■ Task ■
Copy the entries exactly, through the "Given: Click the New Scan button" line.

[Data items]
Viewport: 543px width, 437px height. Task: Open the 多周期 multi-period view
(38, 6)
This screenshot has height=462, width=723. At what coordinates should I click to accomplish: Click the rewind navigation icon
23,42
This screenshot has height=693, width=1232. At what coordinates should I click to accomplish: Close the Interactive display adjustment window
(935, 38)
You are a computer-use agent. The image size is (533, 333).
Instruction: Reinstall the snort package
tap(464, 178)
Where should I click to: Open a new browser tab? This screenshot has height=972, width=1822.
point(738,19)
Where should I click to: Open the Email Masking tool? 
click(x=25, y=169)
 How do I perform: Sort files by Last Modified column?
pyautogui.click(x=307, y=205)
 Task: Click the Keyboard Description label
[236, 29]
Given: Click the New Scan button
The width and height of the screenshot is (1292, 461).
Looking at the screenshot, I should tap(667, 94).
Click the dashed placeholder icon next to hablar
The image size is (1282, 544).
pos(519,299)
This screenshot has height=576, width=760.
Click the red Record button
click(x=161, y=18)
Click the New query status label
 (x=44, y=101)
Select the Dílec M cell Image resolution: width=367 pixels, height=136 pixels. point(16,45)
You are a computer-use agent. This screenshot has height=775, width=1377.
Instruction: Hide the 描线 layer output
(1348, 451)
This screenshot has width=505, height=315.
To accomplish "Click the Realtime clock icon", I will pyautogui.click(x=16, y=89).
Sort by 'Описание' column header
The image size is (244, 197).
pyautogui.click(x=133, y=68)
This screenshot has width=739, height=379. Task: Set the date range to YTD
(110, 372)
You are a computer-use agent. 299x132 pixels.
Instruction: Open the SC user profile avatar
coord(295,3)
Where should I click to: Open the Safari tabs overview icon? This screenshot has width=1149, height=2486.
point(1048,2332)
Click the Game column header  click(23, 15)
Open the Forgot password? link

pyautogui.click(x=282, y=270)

■ Result below ■
Viewport: 543px width, 437px height. Task: Open the 多周期 multi-period view
(38, 6)
This screenshot has height=462, width=723. At what coordinates should I click to accomplish: Click the rewind navigation icon
23,42
This screenshot has height=693, width=1232. At what coordinates should I click to accomplish: Close the Interactive display adjustment window
(935, 38)
You are a computer-use agent. The image size is (533, 333).
Instruction: Reinstall the snort package
tap(464, 178)
Where should I click to: Open a new browser tab? This screenshot has height=972, width=1822.
point(738,19)
Where should I click to: Open the Email Masking tool? 
click(x=25, y=169)
 How do I perform: Sort files by Last Modified column?
pyautogui.click(x=307, y=205)
 Task: Click the Keyboard Description label
[236, 29]
Given: Click the New Scan button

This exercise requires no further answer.